O governo quer alterar a forma de cálculo das aposentadorias para pressionar os trabalhadores a contribuírem por mais tempo para a Previdência Social. A medida faz parte da proposta de reforma que está sendo elaborada pela área econômica. A ideia é apresentar uma fórmula pela qual as pessoas que atingirem os requisitos mínimos para se aposentar passem a ter um ganho adicional se ficarem mais tempo no mercado de trabalho. Segundo técnicos a par das discussões, quanto mais tempo adiar o pedido de aposentadoria, mais chance o segurado terá de levar para casa um benefício integral.
Dificilmente os trabalhadores brasileiros conseguem receber 100% do valor do benefício. Ou são afetados pela regra de cálculo quando se aposentam por tempo de contribuição, mas são ainda jovens, ou contribuíram por pouco tempo e requerem aposentadoria com idade avançada. No novo modelo, como os segurados serão obrigados a atingir 65 anos para pedir o benefício, cresceriam as chances de se chegar ao valor máximo, dependendo do tempo de contribuição.
Uma das ideias é adotar a mesma sistemática que existe hoje para quem se aposenta por idade (65 anos). Essa pessoa recebe como benefício 70% da média das contribuições mais altas feitas ao INSS ao longo da vida, acrescida de 1% sobre a média para cada ano de contribuição. Assim, hoje, quem se aposenta com 65 anos de idade e 15 anos de contribuição recebe aposentadoria de 85% (ou seja, 70% mais 15). No modelo novo, os trabalhadores receberiam 60% da média das contribuições, mais 1% por ano na ativa. O percentual do prêmio será menor porque, com a reforma, todos os trabalhadores terão de atingir a idade mínima de 65 anos para se aposentar, já sendo obrigados, portanto a passar mais tempo na ativa.
Para se ter uma ideia, considerando a renda média do trabalho (Pnad/IBGE) em 2014 de R$ 1.785, um homem de 65 anos e 15 anos de contribuição, tempo mínimo exigido hoje, receberia uma aposentadoria de R$ 1.517; se esse trabalhador esticar o tempo na atividade em cinco anos (total de 20 anos de contribuição), o valor subiria para R$ 1.607; em mais cinco anos, para R$ 1.696; e, quando somar 30 anos de contribuição, teria o benefício integral — pela regra atual.

- O que fazer -
A - Reescreva uma parte do texto sobre a reforma da Previdência trocando "área econômica" por "equipe econômica": comece nas palavras "O governo quer" e pare depois de "um benefício integral.".
B - Pelo texto sobre a reforma da Previdência, por que o percentual do prêmio será menor no novo modelo? Responda em uma a três frases.
C - Dê sequência ao texto sobre a reforma da Previdência a partir da última frase apresentada.

- Dados brutos -

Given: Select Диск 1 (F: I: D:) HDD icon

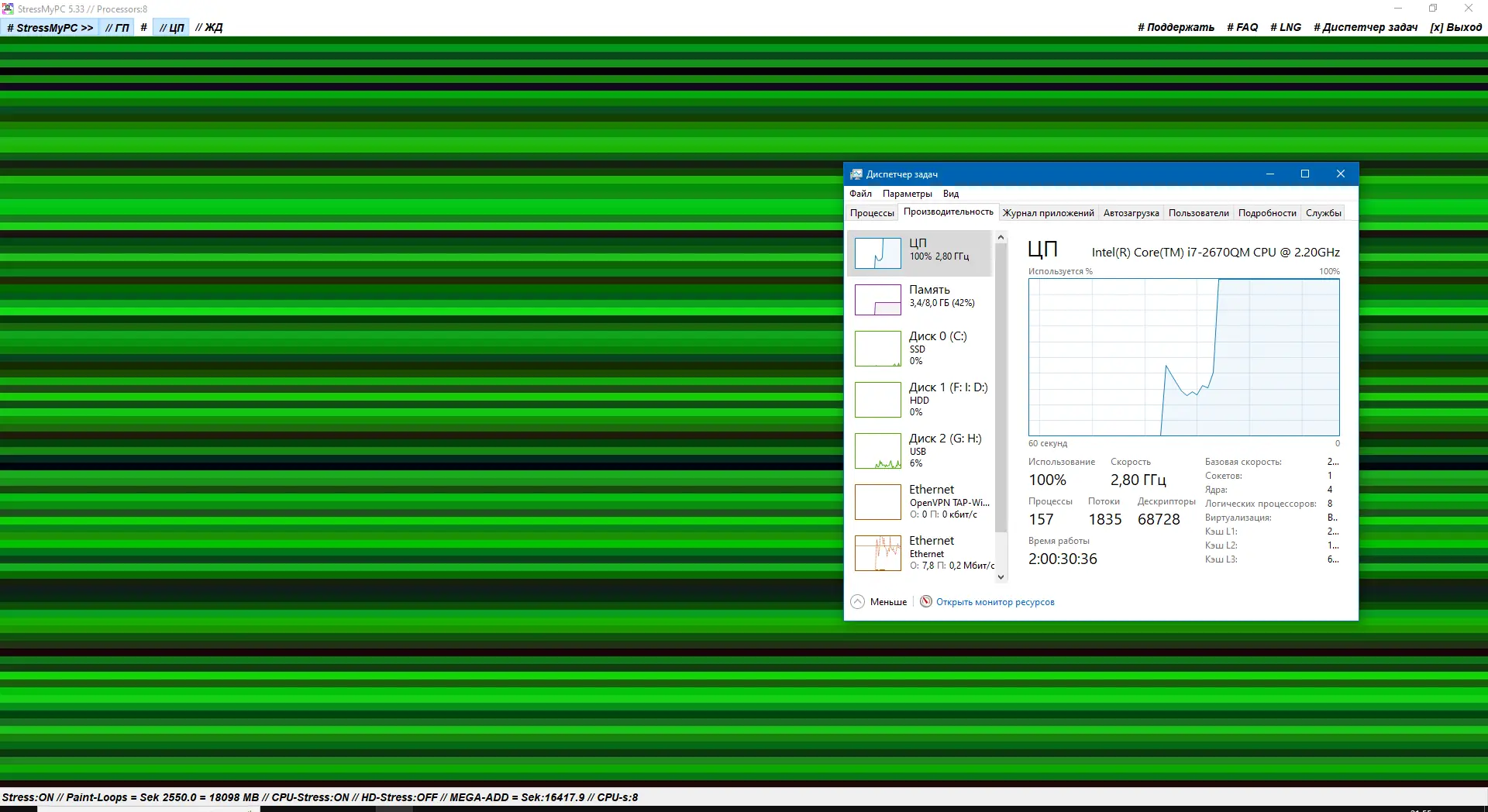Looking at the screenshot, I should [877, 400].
---
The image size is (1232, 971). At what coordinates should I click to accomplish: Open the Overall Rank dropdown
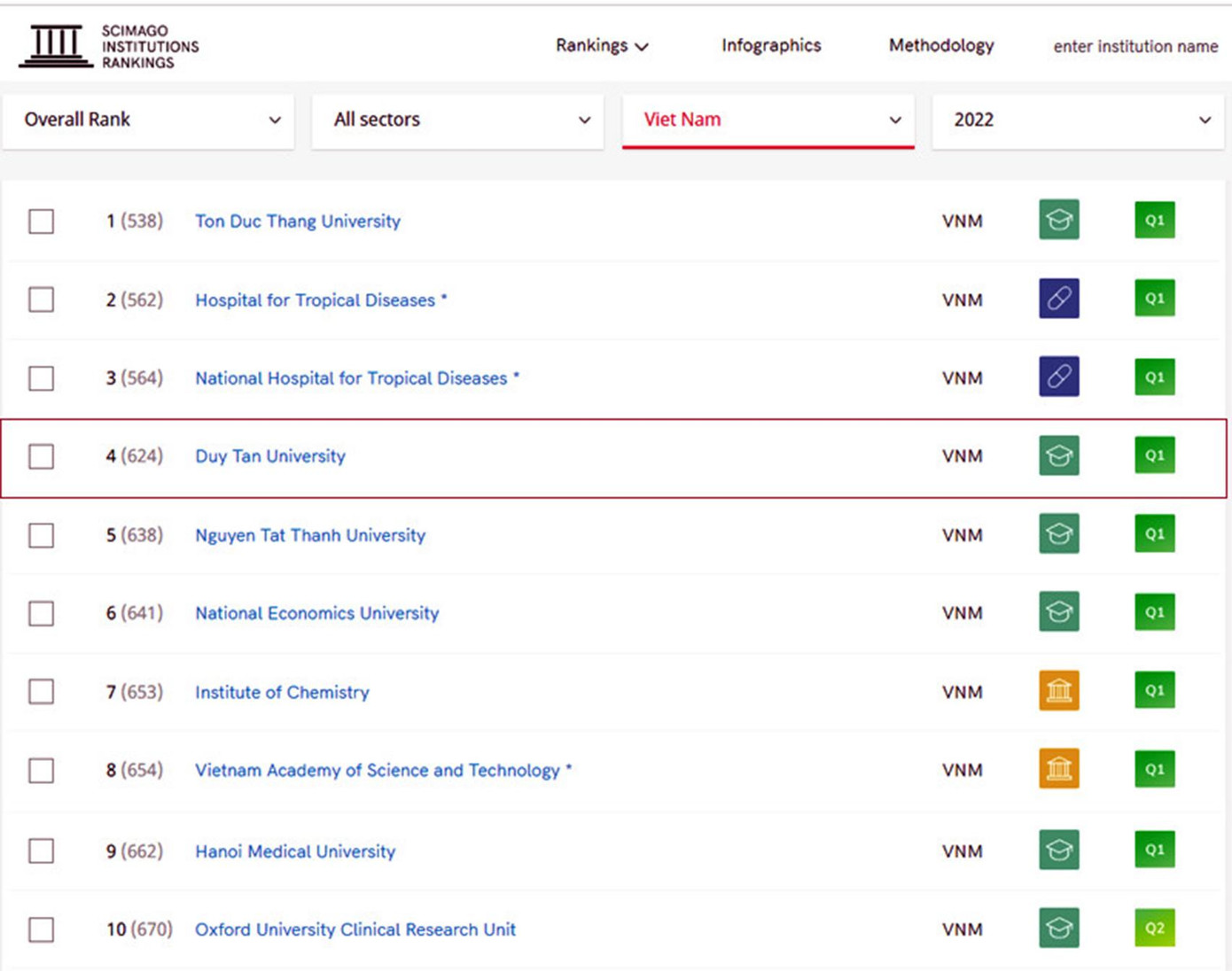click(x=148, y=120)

- Tarefas resolvidas -
A -
O governo quer alterar a forma de cálculo das aposentadorias para pressionar os trabalhadores a contribuírem por mais tempo para a Previdência Social. A medida faz parte da proposta de reforma que está sendo elaborada pela equipe econômica. A ideia é apresentar uma fórmula pela qual as pessoas que atingirem os requisitos mínimos para se aposentar passem a ter um ganho adicional se ficarem mais tempo no mercado de trabalho. Segundo técnicos a par das discussões, quanto mais tempo adiar o pedido de aposentadoria, mais chance o segurado terá de levar para casa um benefício integral.

B - Porque, com a reforma, todos os trabalhadores terão de atingir a idade mínima de 65 anos para se aposentar. Assim, eles já serão obrigados a passar mais tempo na ativa.

C -
Na regra nova, o valor cairia para R$ 1.339 (com 15 anos de contribuição); com 20 anos, seria de R$ 1.428; com 25 anos, de R$ 1.517; com 30 anos, passaria para R$ 1.607; e, ao fim de 40 anos de contribuição, o benefício chegaria a R$ 1.785.
A equipe que está desenhando a reforma ainda está fazendo as contas para definir quais serão os percentuais exatos. A mudança na forma de cálculo, segundo técnicos, é necessária para trazer equilíbrio fiscal, e não basta apenas fixar uma idade mínima porque as despesas podem aumentar no futuro.
Além de fixar uma idade mínima, o governo pretende elevar o tempo mínimo de contribuição dos atuais 15 anos para 20 anos. Já está definido que quem tem menos de 50 anos terá de cumprir as novas regras integralmente, e quem tiver 50 anos ou mais até a aprovação da reforma terá regras de transição, com pedágio de até 50%.
— Ao fazer o corte por idade, o governo conseguirá resolver boa parte dos problemas porque as mudanças vão atingir a maioria dos trabalhadores na ativa. Dessa forma, sobra pouca gente a ser enquadrada nas regras de transição — explicou um técnico.
SÓ 20% TERÃO REGRA DE TRANSIÇÃO
Segundo dados da Pnad (IBGE), a população de até 49 anos (que atualmente contribui para o regime de aposentadoria) representa 79,7% do total. Na prática, 80% dos atuais trabalhadores terão de cumprir regras mais duras; os 20% restantes serão enquadrados na transição.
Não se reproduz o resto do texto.